The entries below contain pictures, which are to be left out; write out exactly, and only, the lines from the line with "Where should I" up to and including the line with "Click the vertical scrollbar down arrow".

Provided entries
↓↓↓

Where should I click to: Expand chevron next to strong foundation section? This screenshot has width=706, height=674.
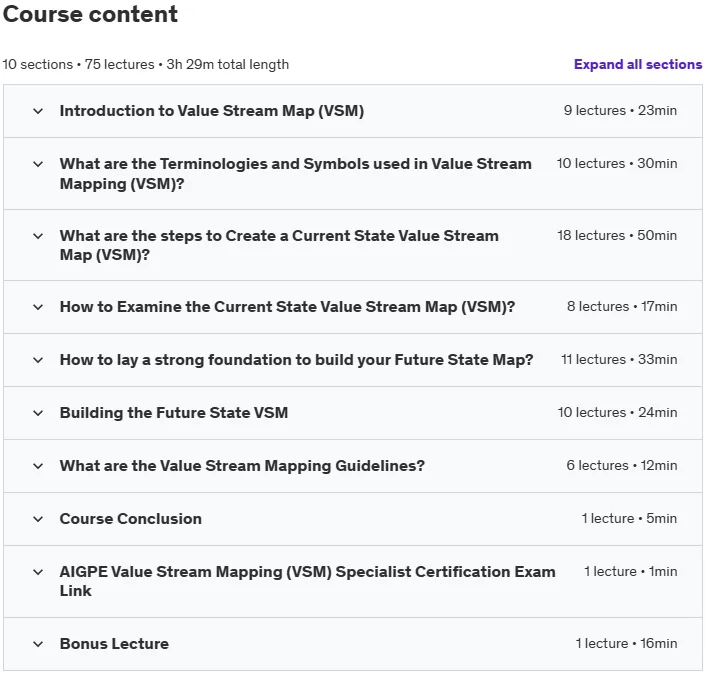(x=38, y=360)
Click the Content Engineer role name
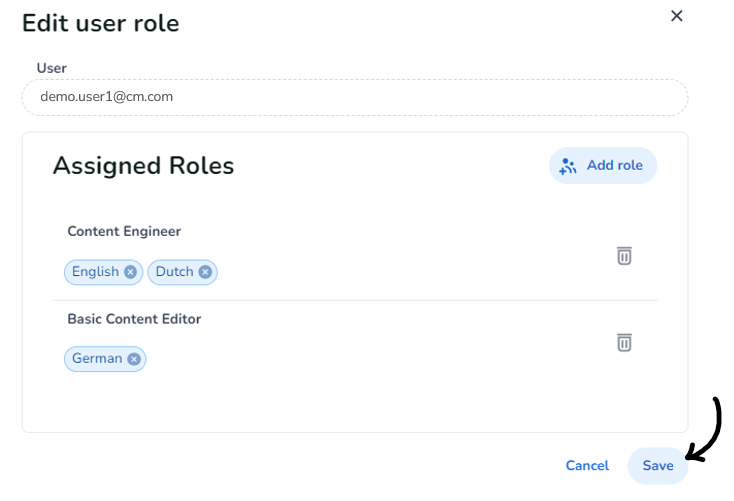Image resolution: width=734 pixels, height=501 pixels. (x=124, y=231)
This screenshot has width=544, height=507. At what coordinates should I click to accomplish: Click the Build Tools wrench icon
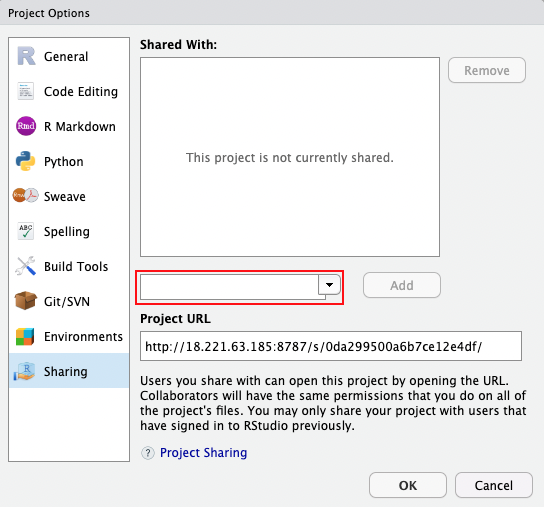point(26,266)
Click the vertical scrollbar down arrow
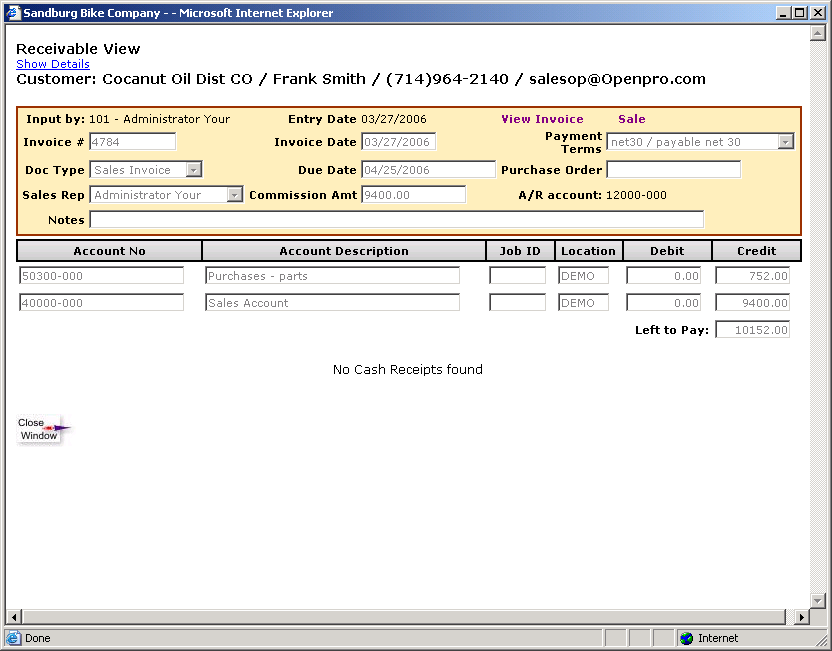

↑↑↑
↓↓↓

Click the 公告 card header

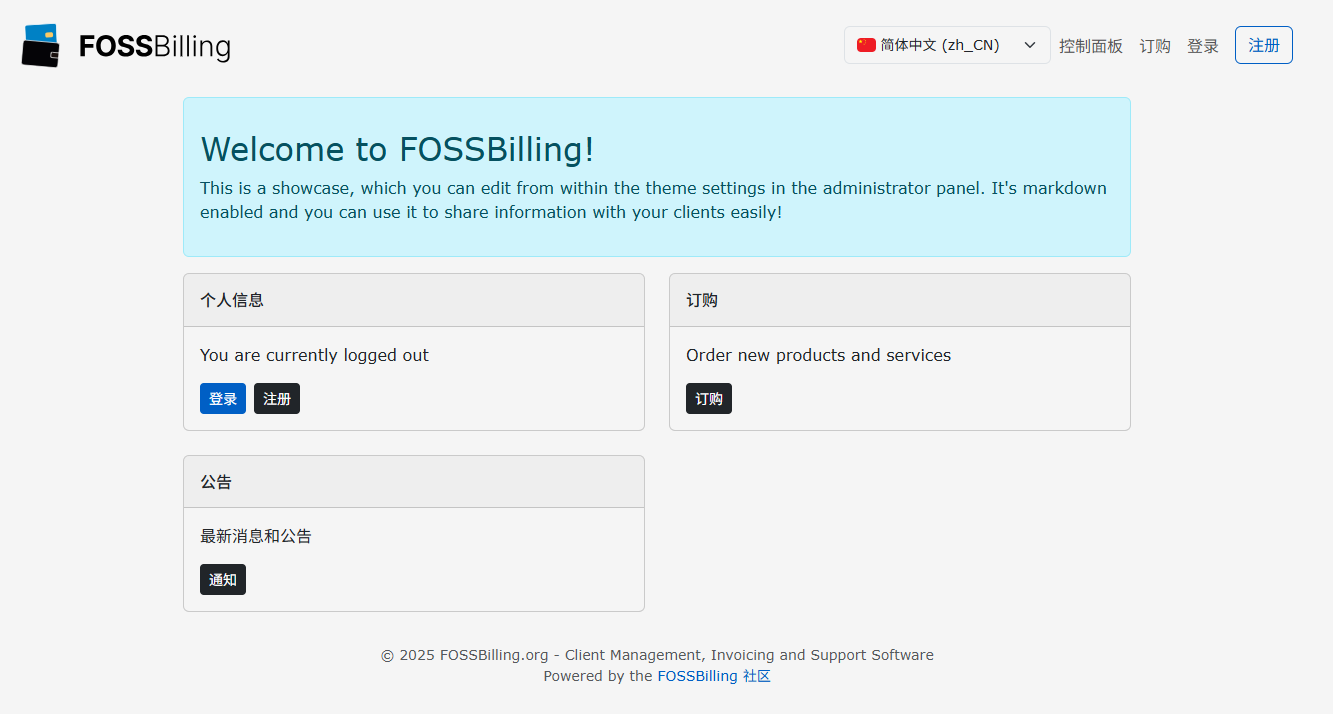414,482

↑↑↑

Result below
Where should I click to: Expand chevron next to strong foundation section? This screenshot has width=706, height=674.
(x=38, y=360)
Click the Content Engineer role name
Image resolution: width=734 pixels, height=501 pixels. (x=124, y=231)
This screenshot has width=544, height=507. At what coordinates should I click to accomplish: Click the Build Tools wrench icon
point(26,266)
Click the vertical scrollbar down arrow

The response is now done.